On Fri, Sep 06, 2019 at 05:00:14PM -0700, Niki Bowe wrote:
> As it turns out the last patch still lets a lot of jpegs get misidentified.
> 
> This new version avoids the problem by checking for jpeg magic at the start.
> 
> I also added a FATE test, and attached the jpeg for the test.
> 
> 
> 
> On Tue, Aug 27, 2019 at 6:30 PM Niki Bowe <nb...@google.com> wrote:
> 
> >
> >
> > On Sun, Aug 25, 2019 at 11:39 AM Michael Niedermayer
> > <mich...@niedermayer.cc> wrote:
> >
> >> On Fri, Aug 23, 2019 at 04:03:10PM -0700, Niki Bowe wrote:
> >> > On Thu, Aug 22, 2019 at 2:30 AM Paul B Mahol <one...@gmail.com> wrote:
> >> >
> >> > > On Thu, Aug 22, 2019 at 11:19 AM Carl Eugen Hoyos <ceffm...@gmail.com
> >> >
> >> > > wrote:
> >> > >
> >> > > > Am Mi., 21. Aug. 2019 um 23:05 Uhr schrieb Niki Bowe
> >> > > > <nbowe-at-google....@ffmpeg.org>:
> >> > > > >
> >> > > > > On Mon, Aug 19, 2019 at 7:22 PM Carl Eugen Hoyos <
> >> ceffm...@gmail.com>
> >> > > > wrote:
> >> > > > >
> >> > > > > >
> >> > > > > > This score would mean that mjpeg can never be detected.

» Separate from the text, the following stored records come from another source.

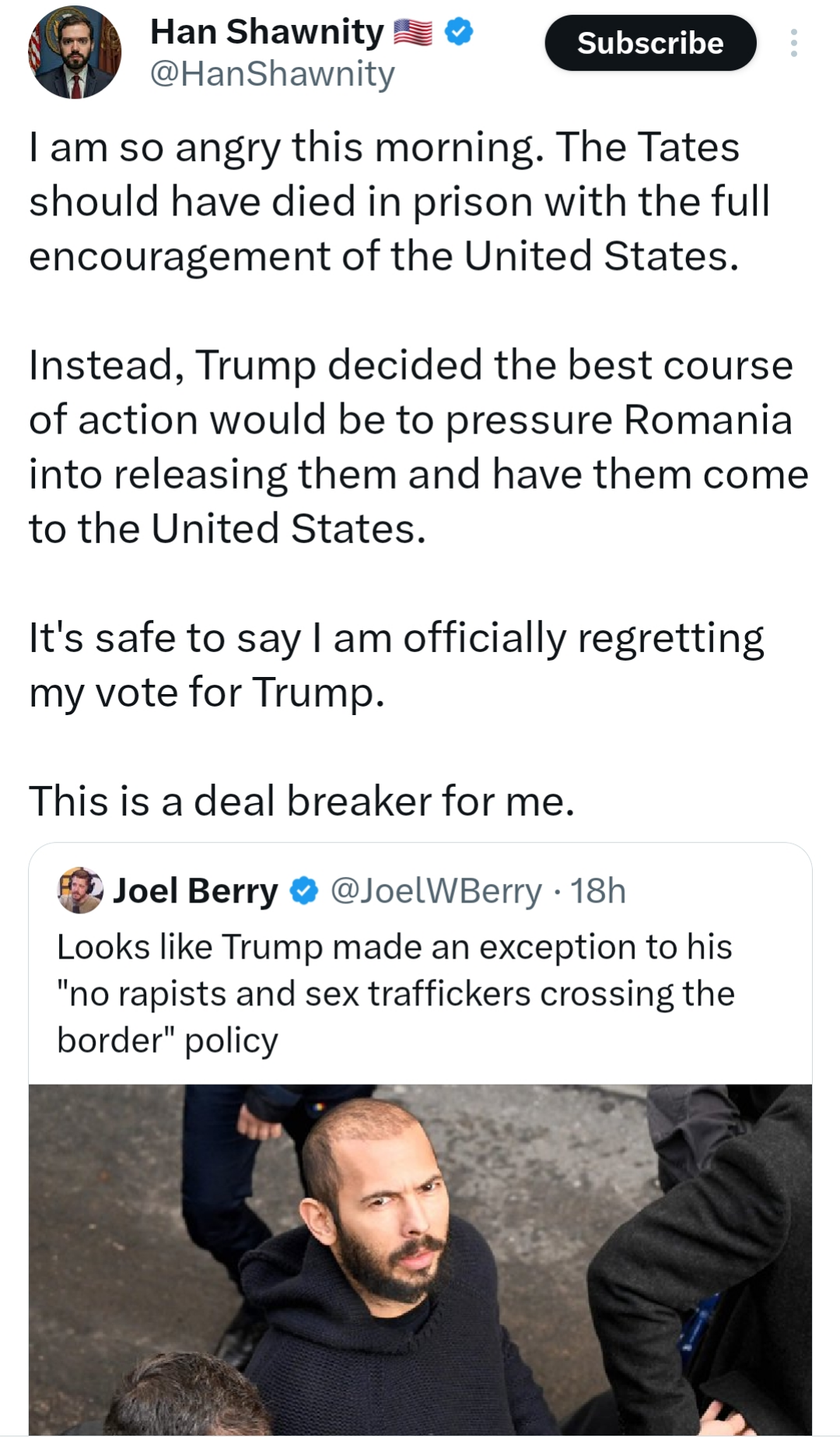
Task: Open the three-dot more options menu
Action: [x=793, y=44]
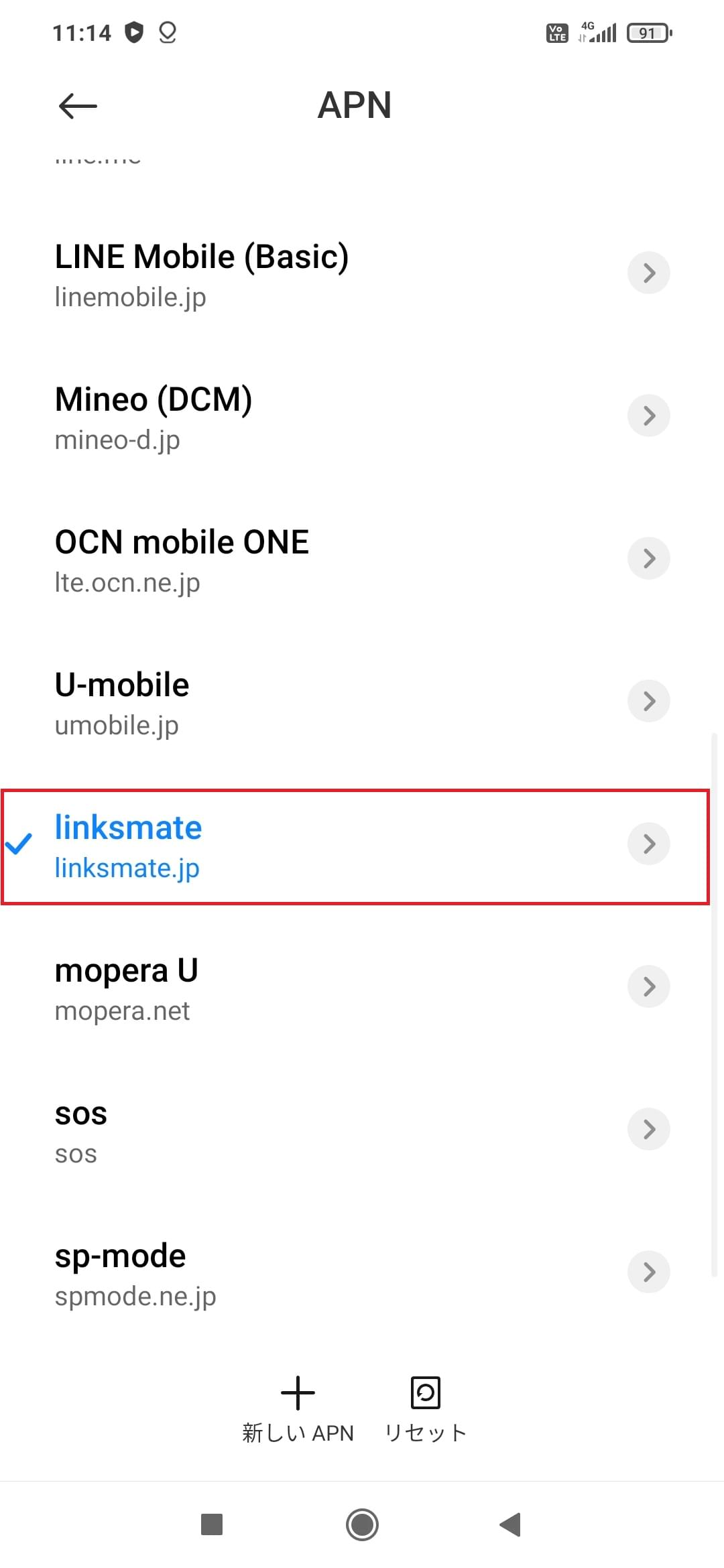The image size is (724, 1568).
Task: Choose the U-mobile APN entry
Action: pyautogui.click(x=122, y=702)
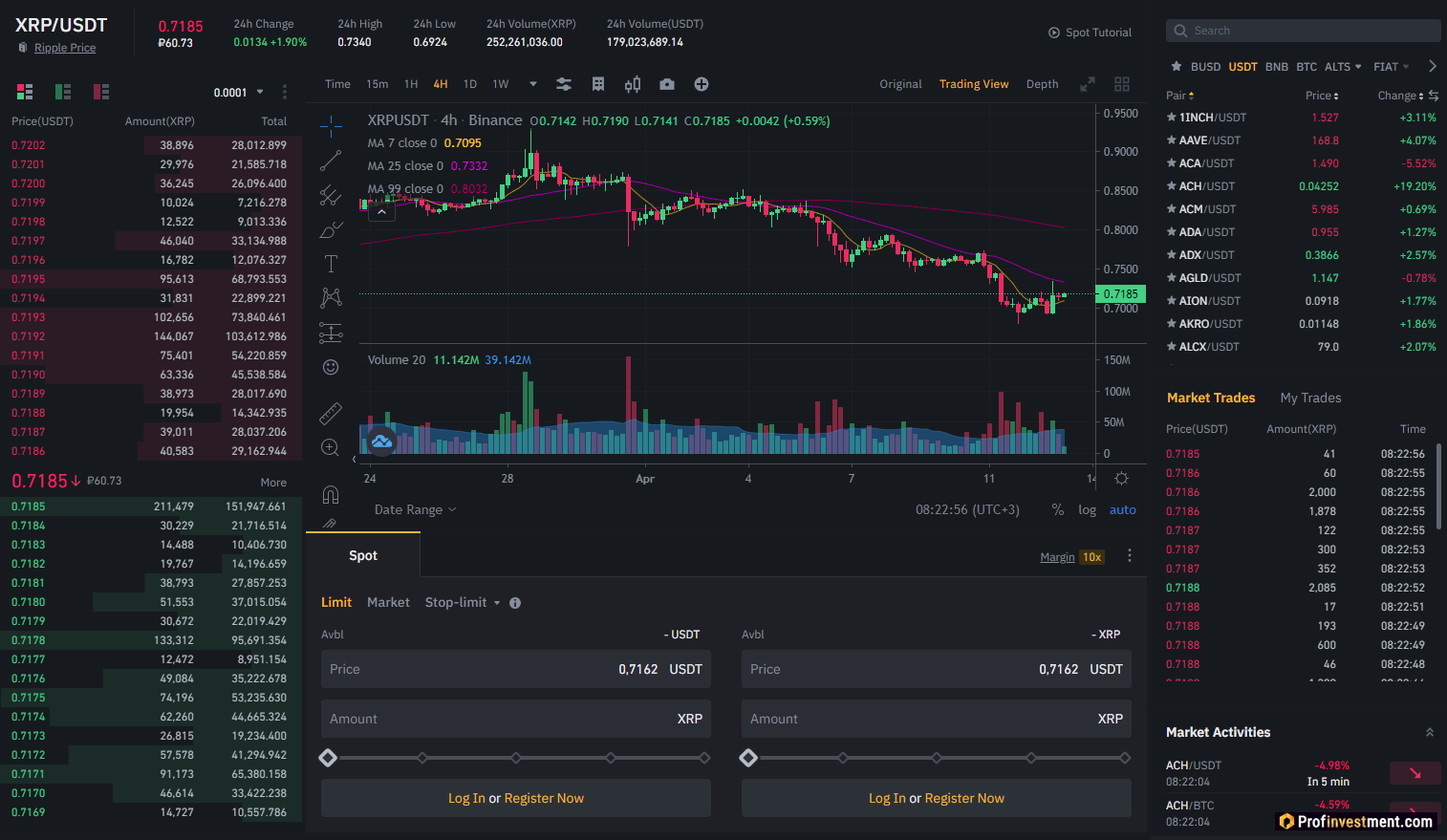Viewport: 1447px width, 840px height.
Task: Open the emoji stickers tool
Action: 330,366
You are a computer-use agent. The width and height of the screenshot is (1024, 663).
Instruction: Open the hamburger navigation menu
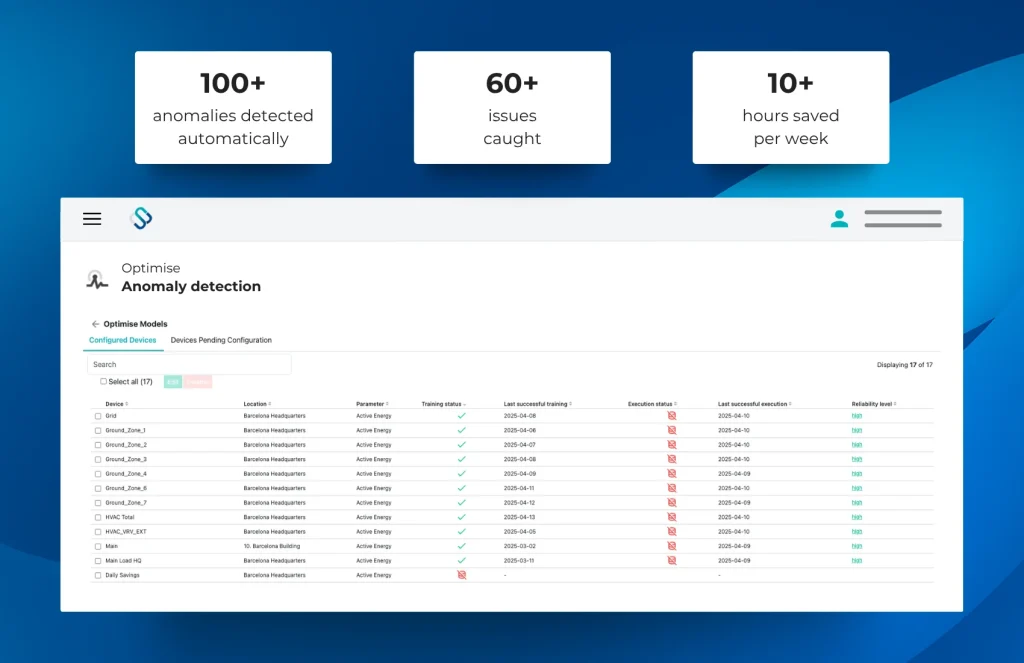click(92, 219)
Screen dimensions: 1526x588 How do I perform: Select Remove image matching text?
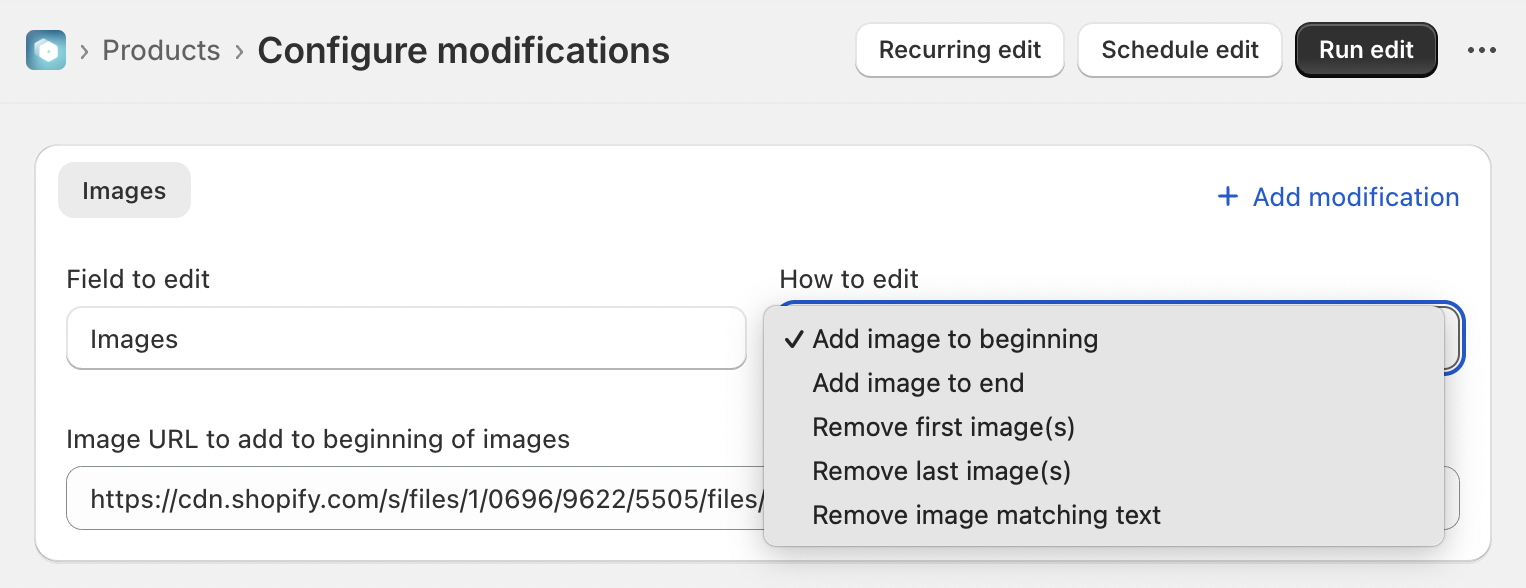(986, 515)

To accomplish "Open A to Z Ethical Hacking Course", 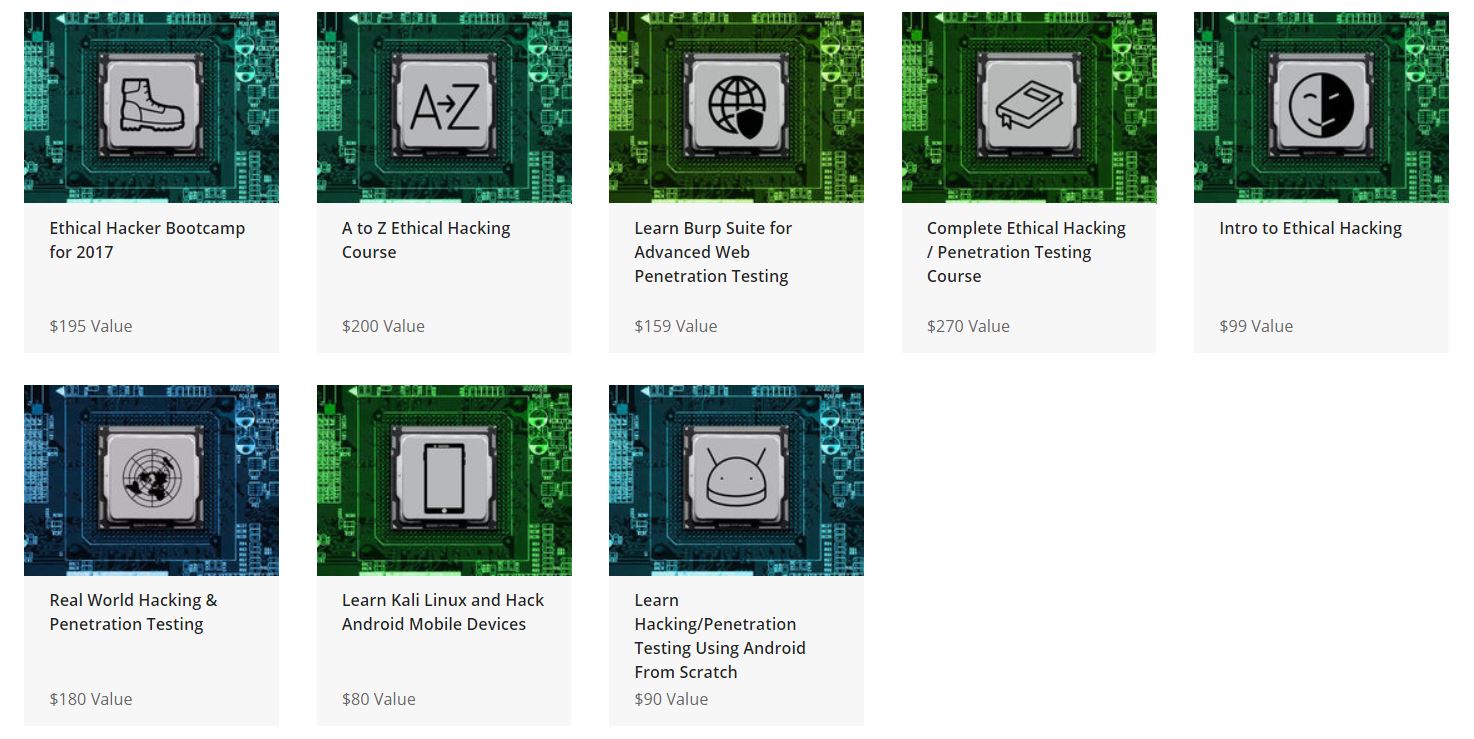I will pos(426,240).
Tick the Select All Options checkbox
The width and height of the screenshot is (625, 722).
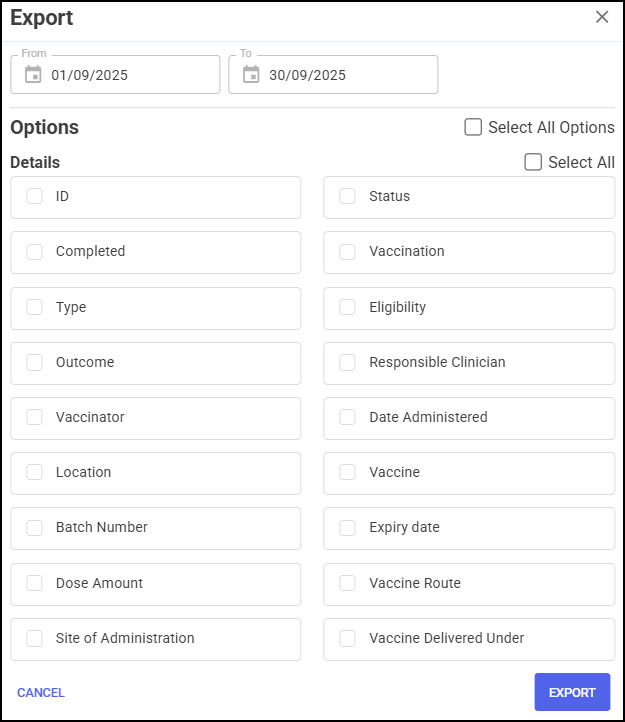pyautogui.click(x=474, y=127)
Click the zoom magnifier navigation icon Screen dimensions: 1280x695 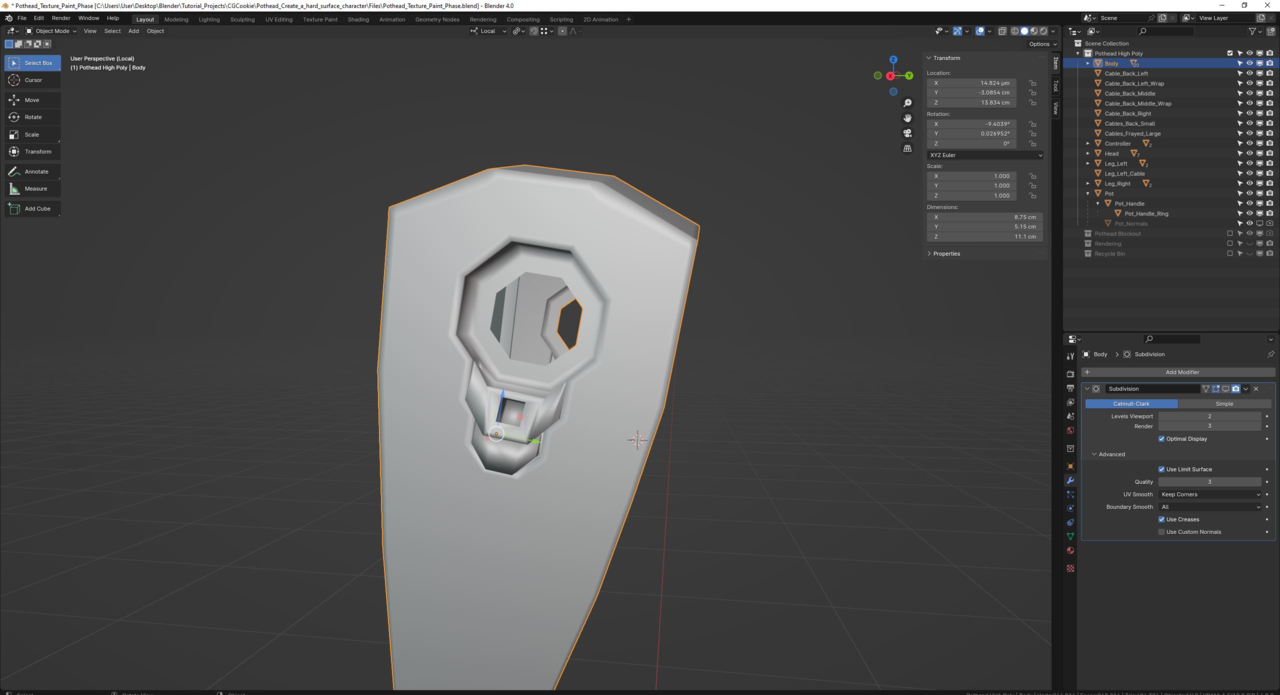tap(907, 103)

> >> > > > > > I suspect you have to reduce one of the demuxers to "- 1".
> >> > > > > >
> >> > > > > >
> >> > > > > Thanks Carl.
> >> > > > > Attached patch to reduce mpeg probe by -1, which also fixes the
> >> issue.
> >> > > >
> >> > > > Sorry, I misread the original report, it looked to me as if mJpeg
> >> was
> >> > > > the culprit.
> >> > > >
> >> > > > Imo, the mpeg probing should be fixed (return a smaller value) for
> >> your
> >> > > > sample
> >> > > > by detecting that it is not mpeg, not by returning a smaller value
> >> for
> >> > > > all samples.
> >> > > >
> >> > >
> >> > > 1000% agree.
> >> > >
> >> > >
> >> > It didn't return a smaller value for all samples, only the "invalid VDR
> >> > files and short PES streams" case.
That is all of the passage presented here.